RECORD EXCERPTS:

*** Block opens ***

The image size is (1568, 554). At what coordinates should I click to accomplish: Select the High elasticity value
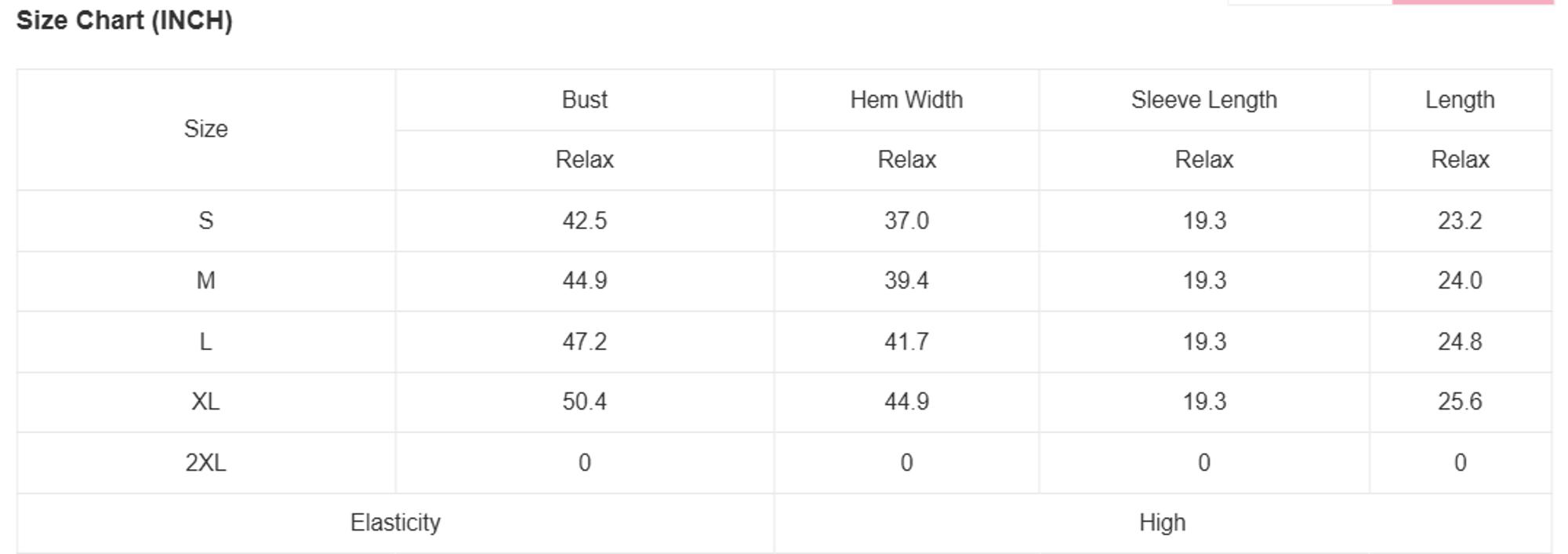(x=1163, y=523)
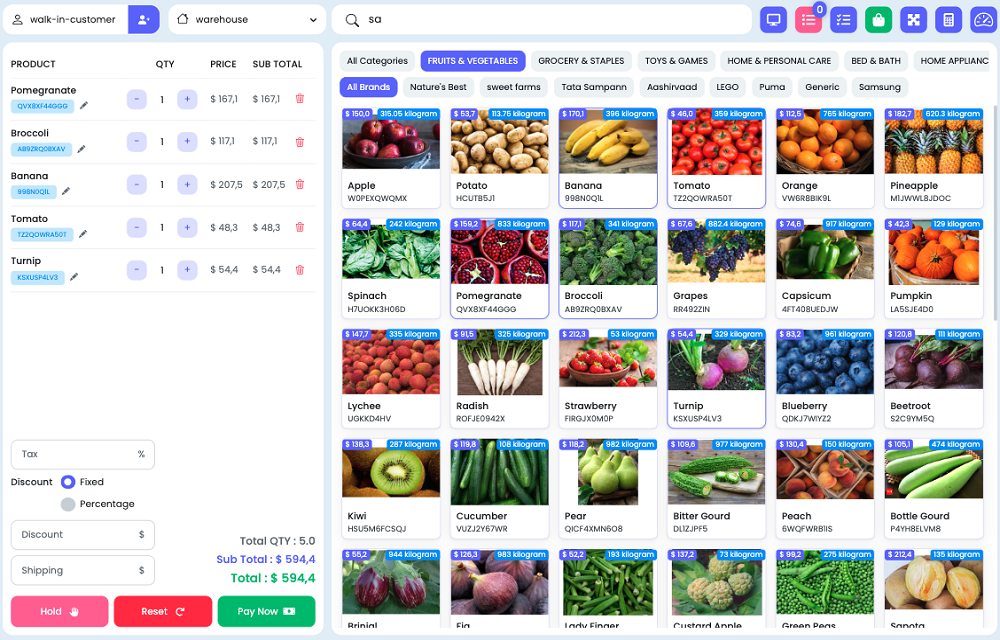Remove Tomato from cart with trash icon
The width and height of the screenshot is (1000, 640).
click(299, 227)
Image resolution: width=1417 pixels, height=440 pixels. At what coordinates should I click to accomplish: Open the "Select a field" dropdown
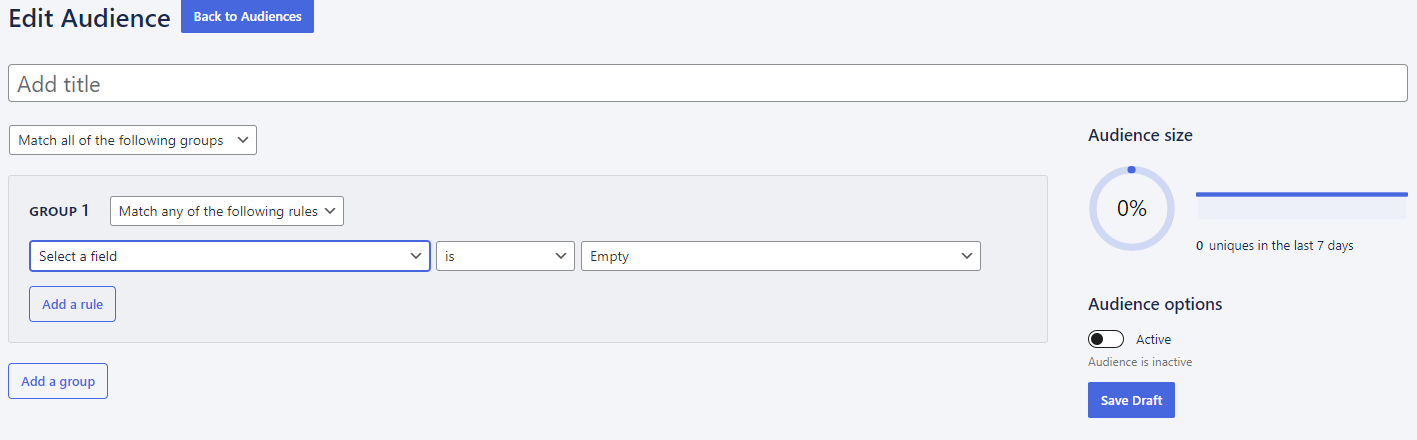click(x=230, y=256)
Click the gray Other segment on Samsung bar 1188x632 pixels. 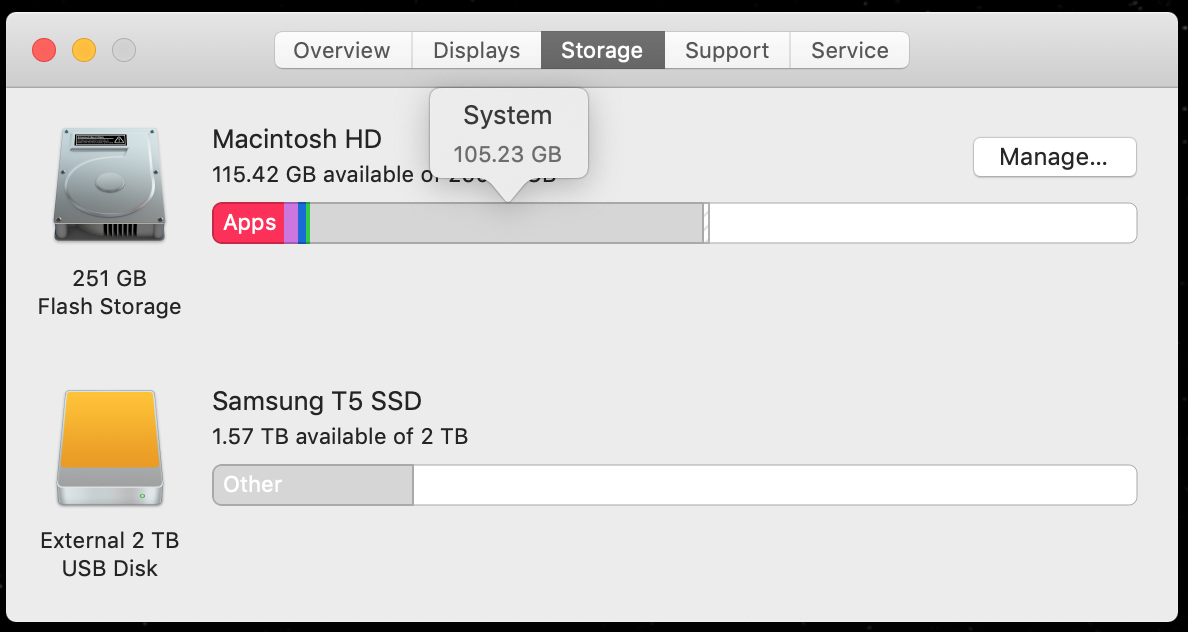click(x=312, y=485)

*** Block closes ***
*** Block opens ***

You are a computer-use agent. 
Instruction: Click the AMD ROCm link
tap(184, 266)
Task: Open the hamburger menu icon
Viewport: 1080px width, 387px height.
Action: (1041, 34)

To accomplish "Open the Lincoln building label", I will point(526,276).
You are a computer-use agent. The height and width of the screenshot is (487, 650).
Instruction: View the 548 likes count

*** Block closes ***
*** Block opens ***

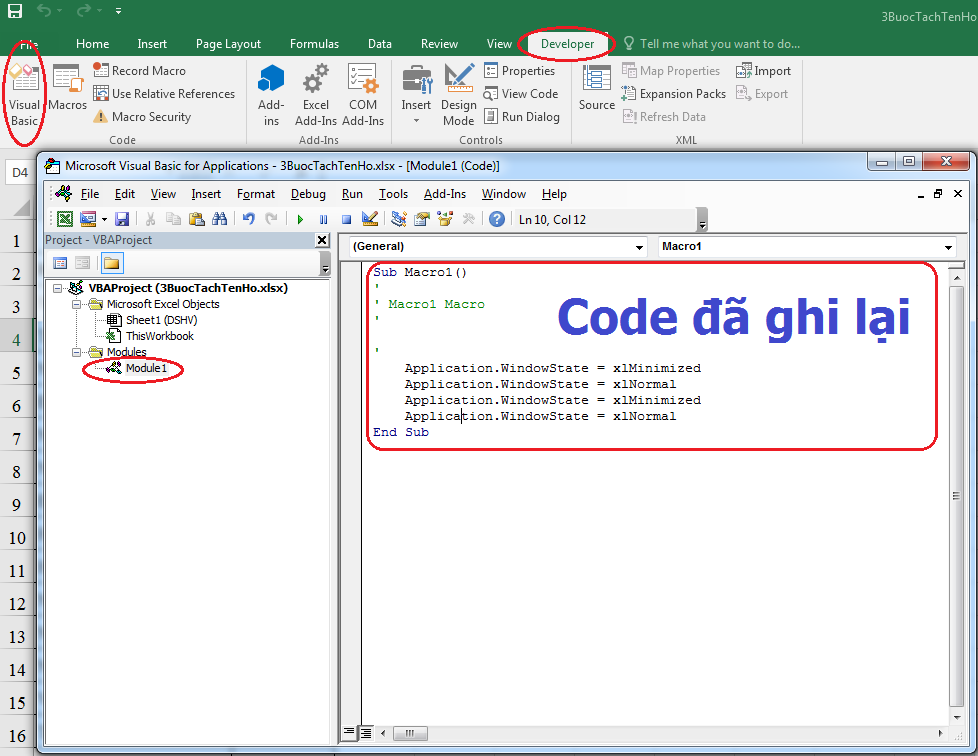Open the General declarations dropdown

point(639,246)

*** Block closes ***

WORK REQUEST:
The stretch of entries above that starts with the line containing "Viewport: 1080px width, 387px height." and goes on through the line containing "Instruction: View the 548 likes count" is to be transcribed exactly, and no other line is to be transcribed.

TASK RESULT:
Viewport: 1080px width, 387px height.
Action: (1041, 34)

To accomplish "Open the Lincoln building label", I will point(526,276).
You are a computer-use agent. The height and width of the screenshot is (487, 650).
Instruction: View the 548 likes count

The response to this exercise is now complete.